26 October 2012

Health and Disease in Ethiopia

I had to get lots of needles before coming to Ethiopia. Inoculations against polio, hepatitis, yellow fever...I don't remember all of the lovely things injected into my arms at the university travel clinic. I felt like a pincushion, and this after opting out of some of the more expensive shots - meningitis and rabies vaccines. Once I arrived in Addis Ababa and met with other Westerners, I was regaled with stories of amoebic dysentery, worms, mysterious skin fungus, strange fevers, diarrhea, vomiting, malaria. I was told to just accept that this would happen to me too, every week or every two weeks. The veterans wanted me to grin and bear it, join the club and suffer in unity.

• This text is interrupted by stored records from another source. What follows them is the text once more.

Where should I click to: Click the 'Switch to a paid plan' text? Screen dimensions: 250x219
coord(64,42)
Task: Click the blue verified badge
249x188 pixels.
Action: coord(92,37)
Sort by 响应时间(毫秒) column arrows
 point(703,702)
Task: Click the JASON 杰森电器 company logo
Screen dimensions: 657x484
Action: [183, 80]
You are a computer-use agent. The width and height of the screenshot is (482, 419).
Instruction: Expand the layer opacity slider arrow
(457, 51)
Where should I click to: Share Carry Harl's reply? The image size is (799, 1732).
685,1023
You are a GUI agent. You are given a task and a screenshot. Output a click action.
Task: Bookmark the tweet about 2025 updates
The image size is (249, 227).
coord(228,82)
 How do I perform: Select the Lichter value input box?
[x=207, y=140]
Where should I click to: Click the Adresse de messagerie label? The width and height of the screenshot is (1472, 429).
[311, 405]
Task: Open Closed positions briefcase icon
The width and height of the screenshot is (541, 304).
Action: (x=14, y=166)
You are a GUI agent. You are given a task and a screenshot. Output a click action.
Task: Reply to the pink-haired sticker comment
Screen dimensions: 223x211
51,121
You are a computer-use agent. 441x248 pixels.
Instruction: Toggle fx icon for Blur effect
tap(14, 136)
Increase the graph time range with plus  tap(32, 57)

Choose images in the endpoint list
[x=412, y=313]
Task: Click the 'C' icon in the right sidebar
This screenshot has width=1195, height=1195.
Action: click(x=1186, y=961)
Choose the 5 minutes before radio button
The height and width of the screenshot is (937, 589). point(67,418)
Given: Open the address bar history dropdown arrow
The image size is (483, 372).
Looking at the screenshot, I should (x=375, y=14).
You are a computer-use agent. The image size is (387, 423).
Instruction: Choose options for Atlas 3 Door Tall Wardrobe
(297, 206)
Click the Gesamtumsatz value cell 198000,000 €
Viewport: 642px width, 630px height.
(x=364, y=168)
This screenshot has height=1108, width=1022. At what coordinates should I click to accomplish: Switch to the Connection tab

Instead, I have been uber-careful about what I eat, how often I wash my hands, what water I drink...but I have also been pretty lax about holding the hands of small sick children, drinking fresh juices, and eating in the homes of poor people or at the local hangouts of my Ethiopian contemporaries. I had been told by a linguist who had worked in Ethiopia for about 13 years to take probiotics. And I have, almost every day since coming here. Luckily, I haven't gotten sick too often. In fact, I didn't get sick for the first 2 months of living here.

Why do people get sick here? This is due, I think, to a combination of things. Unsafe water - so many places the water comes from rivers and streams that have untreated effluent running into them. If that water is used to clean your glass/plate and there is a bacterial residue left behind, you may suffer. Uncooked food. Raw meat is a popular dish here and I will not ever eat it, but lots of people do, both foreigners and Ethiopians, and then they pay the price. General lack of hygiene in Ethiopia. The simple act of handwashing is ubiquitous in Ethiopia before taking a meal, and usually also after a meal, because Ethiopian food is eaten with your hands. But for some reason - maybe lack of water - it goes out constantly in Addis, especially in the dry season - handwashing before preparing food is not as common. Also, handwashing here means hand rinsing really - there is not always soap available, but soap is necessary to remove unwanted bacteria from your skin. Using wastewater to irrigate crops - pathogens are known to travel on all the surfaces of fruits and vegetables, even in developed countries. People preparing food with untreated diseases themselves. I remember an outbreak of hepatitis at a local pizza joint in Connecticut, due to one of the pizza flippers being a carrier and not washing his hands properly before preparing food....There are things just as bad or worse than hepatitis floating around Ethiopia. One of my housemates was researching an article on hygiene and said some hundreds of thousands of Ethiopian children die every year due to diarrhea, caused by lack of access to clean water. Check out these links to read more. UNICEF has even established a national handwashing day to promote awareness and hygienic habits.

The other reasons are the water, the dust in the air, the mosquitoes, and the fleas. All of these things potentially carry disease. Washing in contaminated water can make you sick. Inhaling dust laden with giardia can make you sick. Getting bit by malaria infested mosquitoes can make you sick, even if you are taking the meds, which no one, except myself, takes here. Getting bit by fleas can make you sick. Contact with a handrail, bus seat, door knob...AHHHHH I WILL NOT LEAVE THE HOUSE!

So as I sit today with a fever and nausea, I consider all of the diseases I have seen or heard about since coming to Ethiopia - leprosy, HIV/AIDS, malaria, typhoid fever, typhus, schistosomiasis, giardia, malnutrition...and think that a little fever, headache, and stomach discomfort isn't too bad. My friend's husband was just treated for a double bout of Typhoid and Typhus. In Addis currently there is a type of 'flu' floating around. Ethiopia is reputedly one of the worst countries in the world when it comes to available health care. My one experience of needing a doctor here was quite positive, but paying $10 or $20 to see a doctor for me is a steal - for the average Ethiopian, this can be impossible. Also, simple accidents can alter an Ethiopian's life - especially if they go to a "country" doctor, who sometimes do things like tie off broken bones so tightly the limb turns gangrene, tear out tonsils with an unclean knife resulting in infection and death, setting the bones incorrectly, causing permanent crippling.

Morning musings of a sick girl in a sick country.